_Work item:_ Only the lines from the one containing "Given: Click the" through the end of the records should be retyped, exactly and including both ends; pictures stay out.

(Stored data entries)
>>>>>
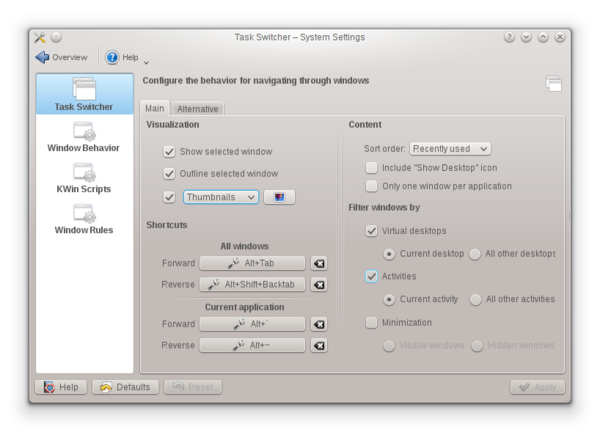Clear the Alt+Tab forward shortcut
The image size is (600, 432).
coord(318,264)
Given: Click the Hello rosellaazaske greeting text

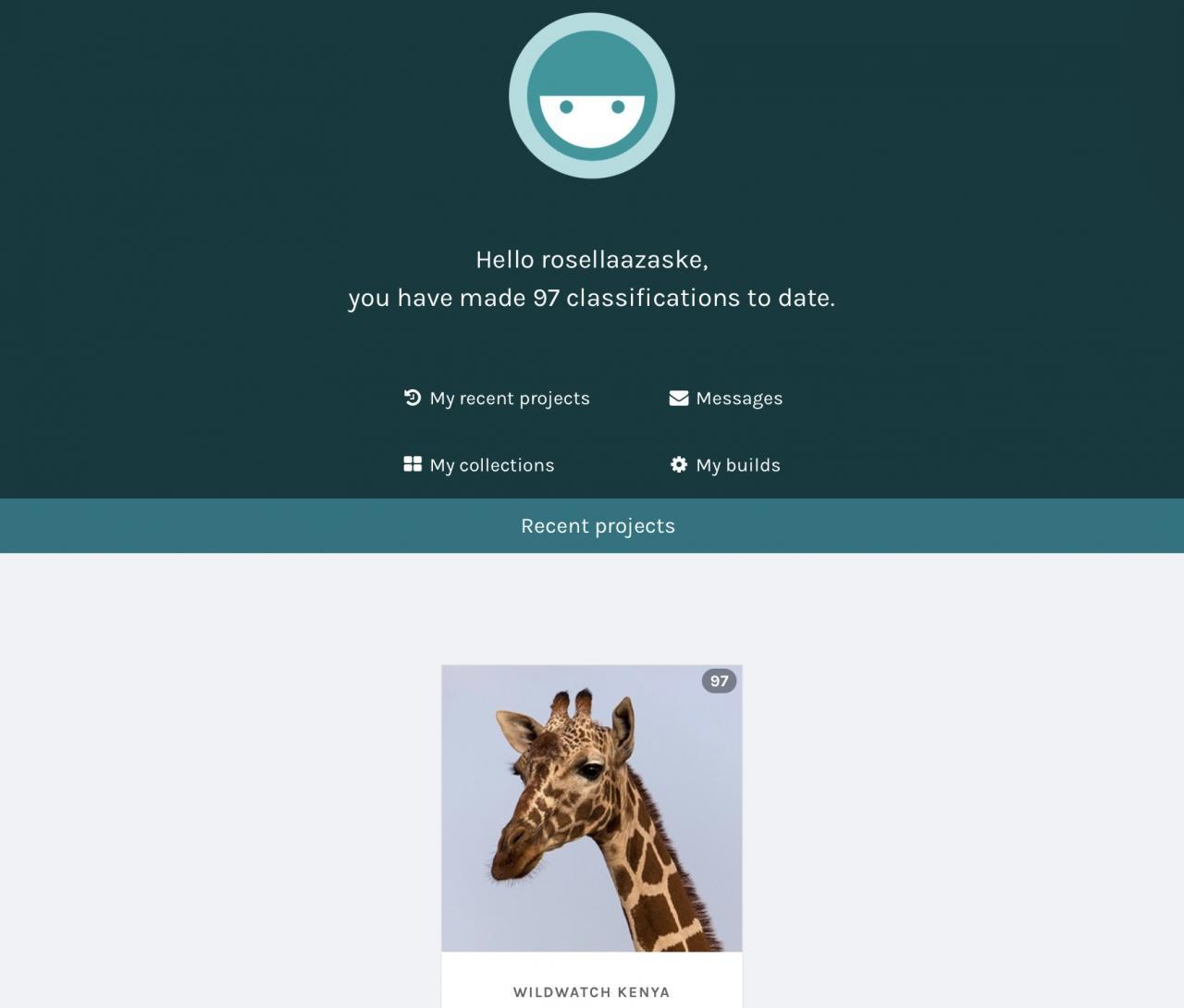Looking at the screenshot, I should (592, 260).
<<<<<
_Exercise answer:_
Given: Click the Hello rosellaazaske greeting text

Looking at the screenshot, I should (592, 260).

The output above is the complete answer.